I am going to cheat - I will buy a set for my C3 - I think they are about $100. Sets for bigger lathes cost a lot more.
You saved heaps! Don't tell me , I know, it's the making not the money - and you would be quite right.
Please keep us posted on any other treasures you create.
Cheers,
Brian


----------



## ozzie46 (Nov 7, 2009)

Thanks Brian, Vette,

  Brian, I saw a post yesterday that said Enco had a web order deal on a Phase II QCTP 
for I believe $98.00. Regular price was $200.00.
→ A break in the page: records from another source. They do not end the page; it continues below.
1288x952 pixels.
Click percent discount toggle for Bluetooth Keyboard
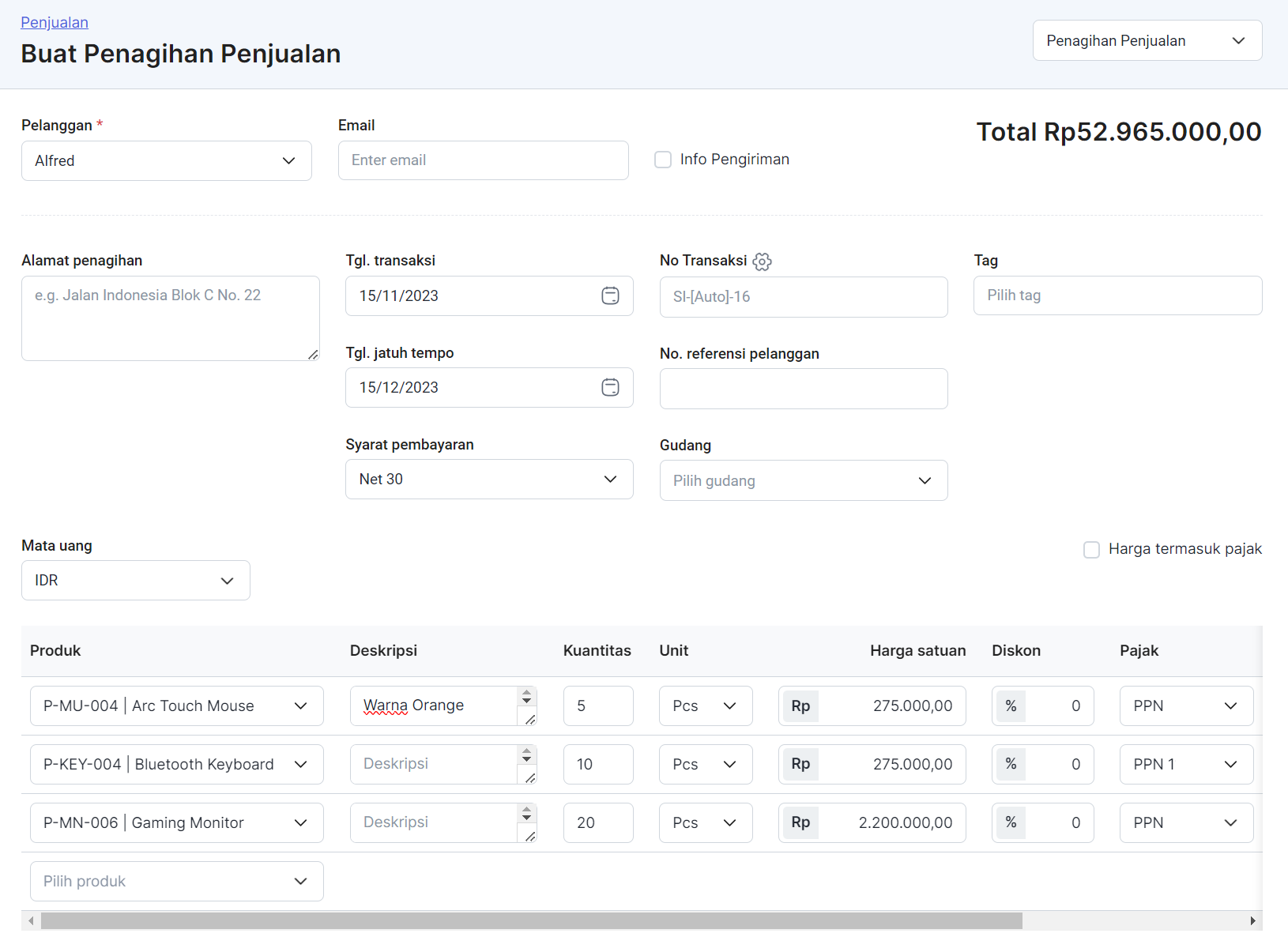pyautogui.click(x=1011, y=764)
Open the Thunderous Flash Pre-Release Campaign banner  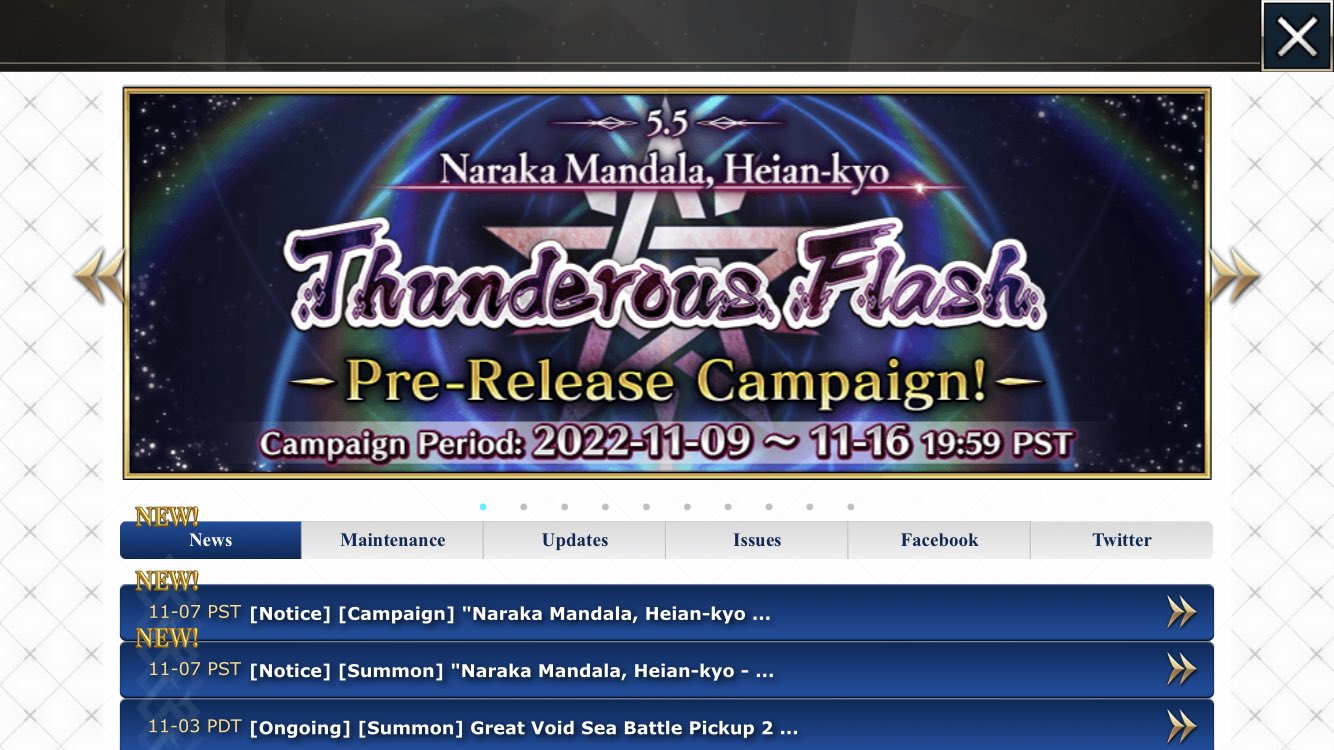point(667,283)
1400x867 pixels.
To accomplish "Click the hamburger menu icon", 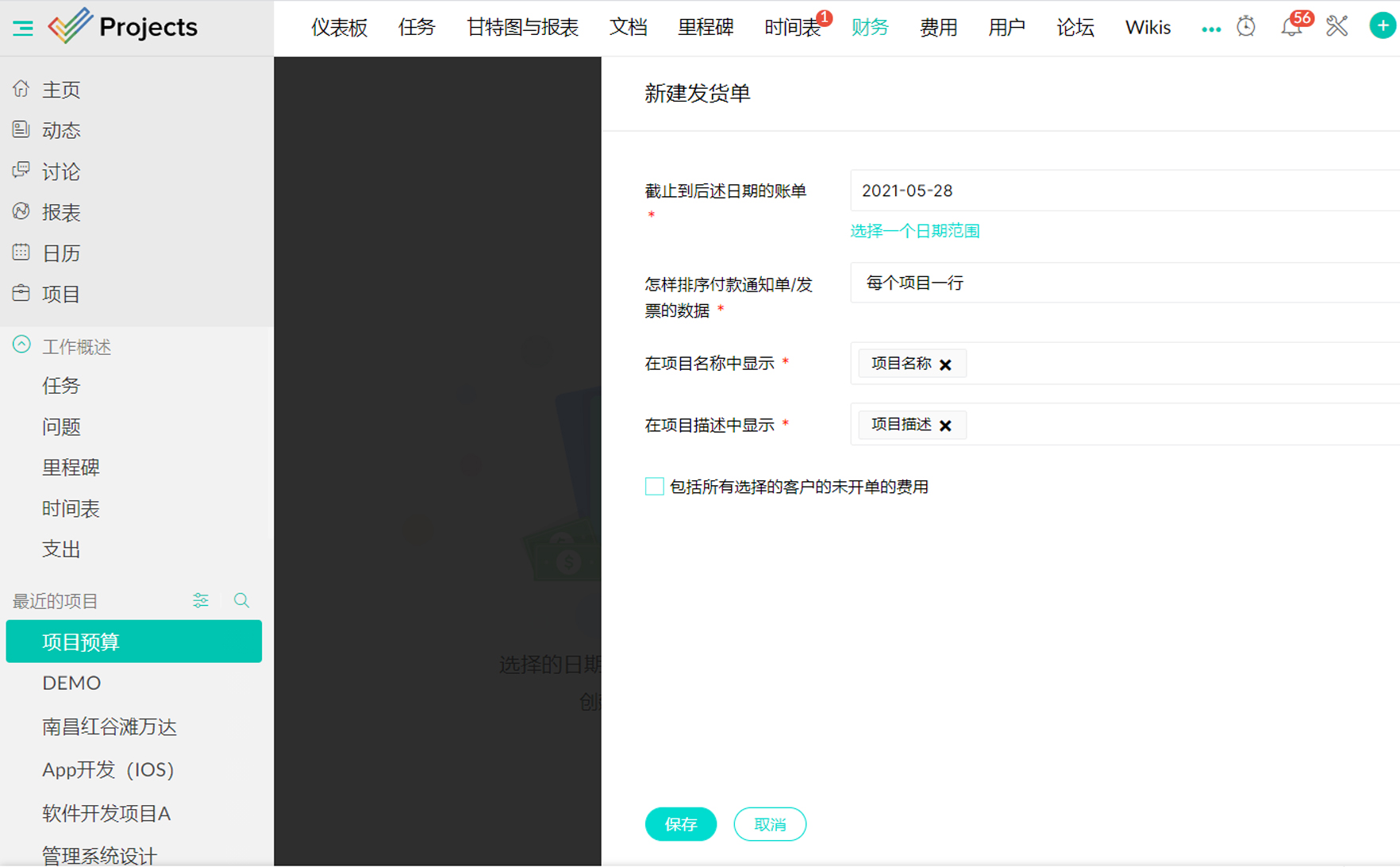I will (x=23, y=28).
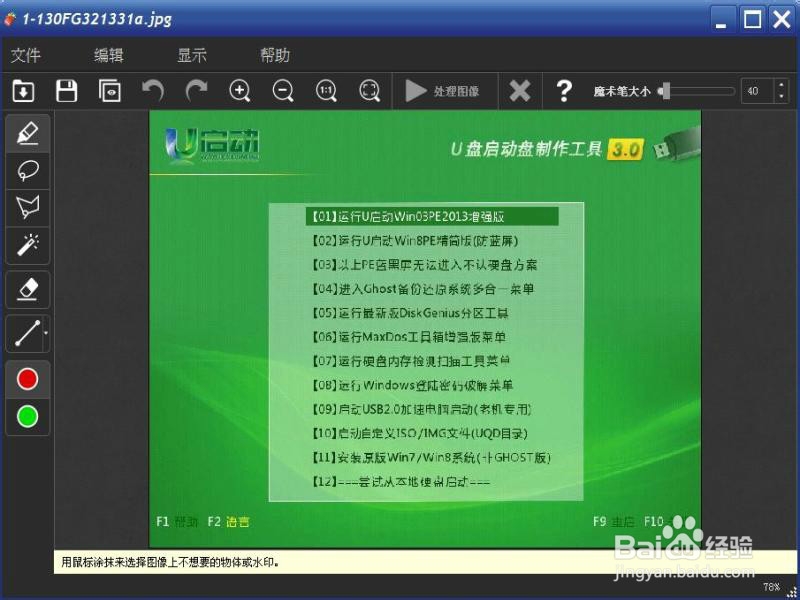Select the red color swatch

click(x=27, y=378)
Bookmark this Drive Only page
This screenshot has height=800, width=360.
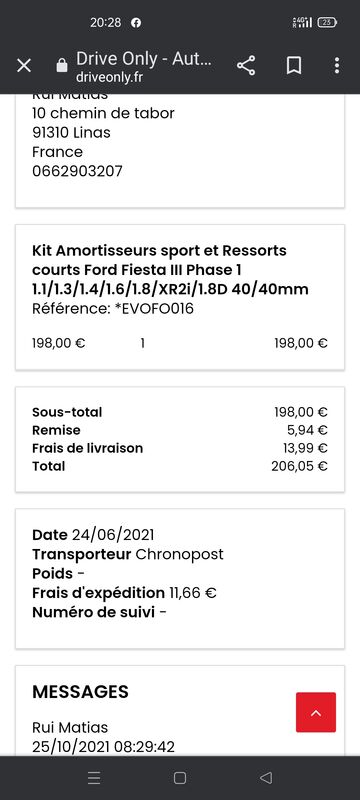[294, 66]
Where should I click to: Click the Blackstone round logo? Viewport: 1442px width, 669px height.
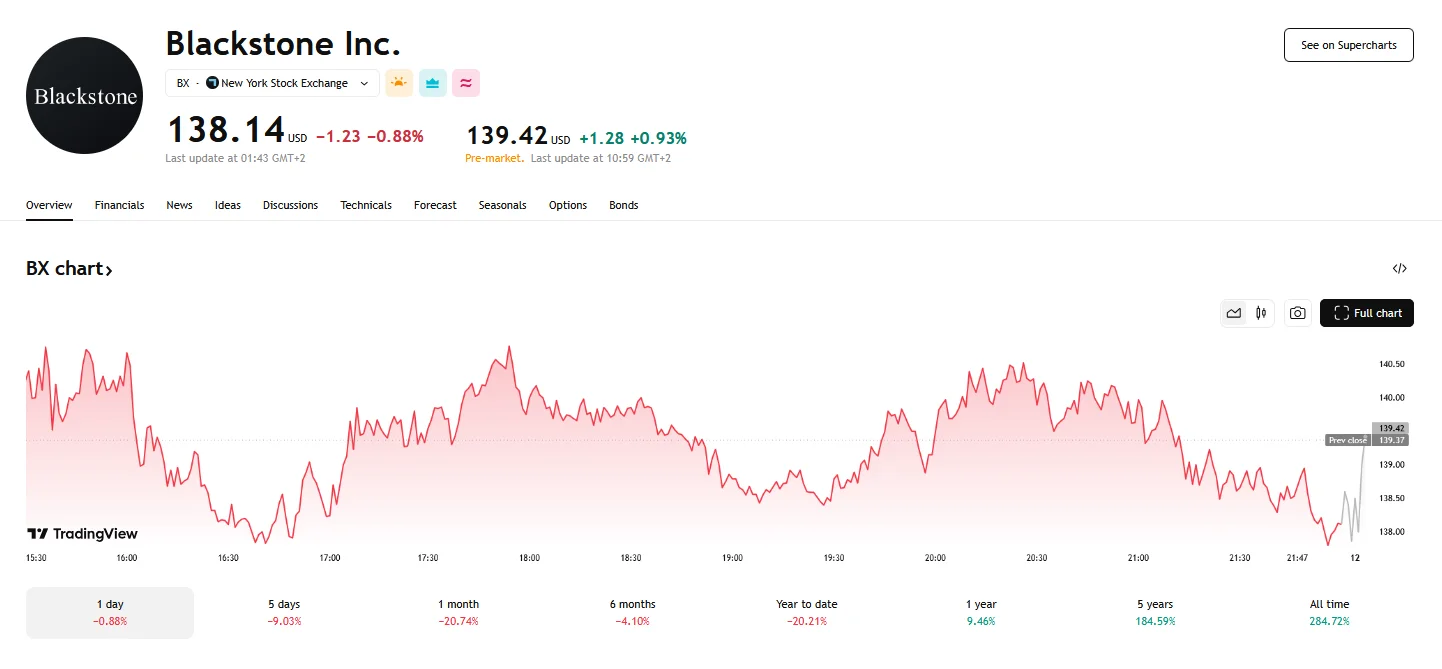(84, 96)
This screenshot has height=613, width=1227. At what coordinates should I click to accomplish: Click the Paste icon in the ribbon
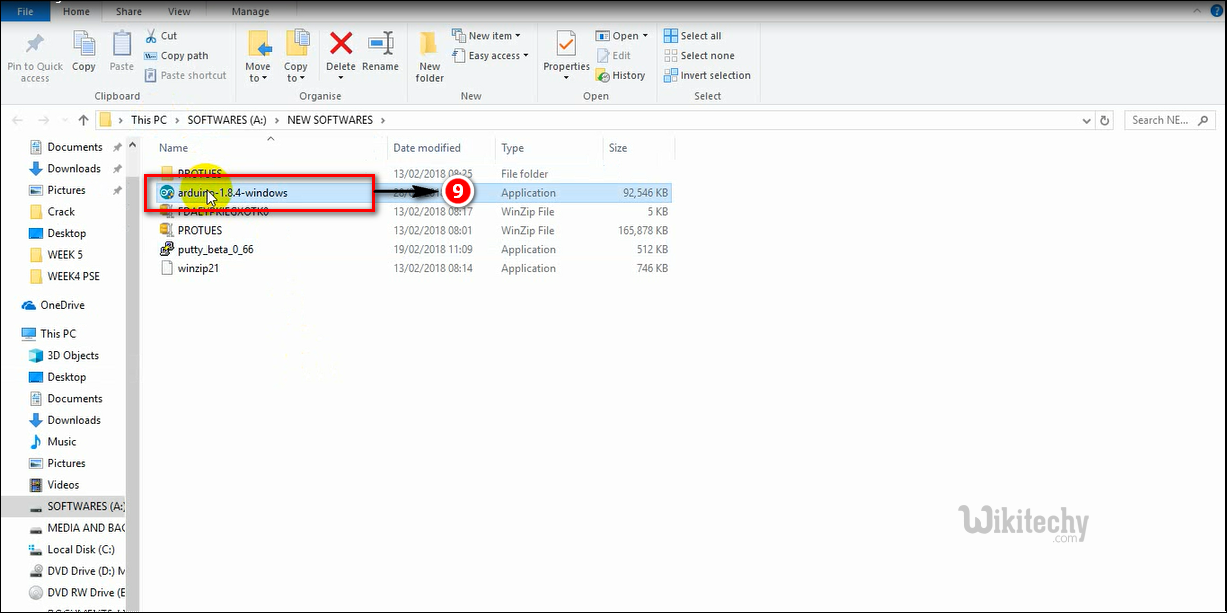click(x=122, y=45)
 Vette, I got the plans from here,

http://homepage3.nifty.com/amigos/qctp/qctp-e.htm

  There are some missing measurements but you can more or less figure them out. I didn't take any build pics, but a friend who owns a Hydraulic repair/machine shop gave a block of 4140 steel for the tool post. I then picked up some mystery hot roll at the scrap dealer for the holders. Had to use a carbide tool in my fly cutter to get under the hard scale to machine it. The locking piston is from one of those mirror finish bars out of a printer. 

  Ron


----------



## Twmaster (Nov 7, 2009)

That's a nice piece of work.

Andy Lofquist of Metal Lathe Accessories has a few plan and kit sets for various tool posts. They might be of interest to the HMEM members. See them here:

http://www.statecollegecentral.com/metallathe/index.html


----------



## Lykle (Nov 16, 2009)

Hmm, with that last link I get a warning stating it is an Attack Site and should not be opened.


----------



## ozzie46 (Nov 16, 2009)

Lykle  said:
			
		

> Hmm, with that last link I get a warning stating it is an Attack Site and should not be opened.




  Same here.

  And a belated Thank You, Twmaster.

 Ron


----------



## lazylathe (Nov 16, 2009)

Link worked fine for me!

Don't think i am up to that level of machining just quite yet...
May just see what i can find on e bay... Lazy i know, but at least i know it will work! ;D

very nice work!!


----------



## Twmaster (Nov 16, 2009)

The link works fine in Camino, Firefox and Safari on my Powerbook. Perhaps you need to adjust the paranoia filter in IE??


----------



## ozzie46 (Nov 16, 2009)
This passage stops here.